Vaguelette rose près de la Mer noire

 

Deux seconds tour d’élection présidentielle étaient organisés le 13 novembre 2016, en Bulgarie et en Moldavie.

En Bulgarie, le général Roumen Radev, soutenu par les ex-communistes du parti socialiste bulgare, devient président en remportant 59,35% des suffrages.

En Moldavie, Igor Dodon (parti des socialistes de la république de Moldavie) a remporté l’élection avec 52,18% des voix.

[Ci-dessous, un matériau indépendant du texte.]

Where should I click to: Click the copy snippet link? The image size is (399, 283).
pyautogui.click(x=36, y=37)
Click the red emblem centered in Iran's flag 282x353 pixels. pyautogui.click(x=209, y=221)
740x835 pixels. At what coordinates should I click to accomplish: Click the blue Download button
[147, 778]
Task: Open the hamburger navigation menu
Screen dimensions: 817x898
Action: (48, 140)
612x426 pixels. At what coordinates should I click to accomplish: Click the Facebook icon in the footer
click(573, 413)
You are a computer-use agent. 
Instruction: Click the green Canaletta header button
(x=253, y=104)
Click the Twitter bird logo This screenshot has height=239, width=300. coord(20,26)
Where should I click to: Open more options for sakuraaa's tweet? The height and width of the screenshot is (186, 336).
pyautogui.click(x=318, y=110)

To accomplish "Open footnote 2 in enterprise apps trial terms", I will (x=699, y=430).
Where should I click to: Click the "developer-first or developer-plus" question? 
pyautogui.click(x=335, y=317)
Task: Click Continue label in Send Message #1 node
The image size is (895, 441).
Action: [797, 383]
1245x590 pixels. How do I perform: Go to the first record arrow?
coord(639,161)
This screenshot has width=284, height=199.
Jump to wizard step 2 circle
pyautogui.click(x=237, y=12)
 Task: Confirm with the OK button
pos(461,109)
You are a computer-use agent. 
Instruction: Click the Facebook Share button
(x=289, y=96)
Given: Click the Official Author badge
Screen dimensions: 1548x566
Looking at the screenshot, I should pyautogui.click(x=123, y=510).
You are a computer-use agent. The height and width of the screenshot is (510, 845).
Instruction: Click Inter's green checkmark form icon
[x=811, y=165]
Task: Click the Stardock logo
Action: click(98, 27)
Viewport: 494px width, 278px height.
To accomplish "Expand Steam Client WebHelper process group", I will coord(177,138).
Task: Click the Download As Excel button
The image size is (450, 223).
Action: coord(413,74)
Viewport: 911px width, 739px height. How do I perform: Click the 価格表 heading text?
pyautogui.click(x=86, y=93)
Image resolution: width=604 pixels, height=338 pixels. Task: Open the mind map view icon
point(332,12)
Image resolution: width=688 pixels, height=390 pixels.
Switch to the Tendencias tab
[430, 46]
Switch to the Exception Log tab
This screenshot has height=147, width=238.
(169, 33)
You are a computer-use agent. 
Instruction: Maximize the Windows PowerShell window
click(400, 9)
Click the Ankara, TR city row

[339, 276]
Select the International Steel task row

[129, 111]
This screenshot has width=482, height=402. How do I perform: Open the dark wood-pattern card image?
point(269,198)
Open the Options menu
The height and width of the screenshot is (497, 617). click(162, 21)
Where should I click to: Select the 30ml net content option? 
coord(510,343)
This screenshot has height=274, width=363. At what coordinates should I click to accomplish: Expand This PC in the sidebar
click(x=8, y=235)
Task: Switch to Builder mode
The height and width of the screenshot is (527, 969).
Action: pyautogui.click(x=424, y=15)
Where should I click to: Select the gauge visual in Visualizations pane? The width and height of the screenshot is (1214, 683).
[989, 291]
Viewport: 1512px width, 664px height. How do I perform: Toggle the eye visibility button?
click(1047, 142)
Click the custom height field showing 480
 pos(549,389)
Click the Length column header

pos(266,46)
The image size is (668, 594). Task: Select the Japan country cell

Les deux nouveaux présidents sont considérés comme opposés à l’Union européenne, et favorables à un rapprochement avec la Russie.

 

Fabien Jacq

 

Vendredi 4 novembre 2016, en début d’après-midi, un convoi de ravitaillement français quittait la base de Kidal au Mali. Après une quarantaine de kilomètres, deux VAB1 étaient touchés par une explosion. Deux militaires français ont été blessés. L’un d’eux, le maréchal des logis-chef Fabien Jacq, est mort quelques heures plus tard.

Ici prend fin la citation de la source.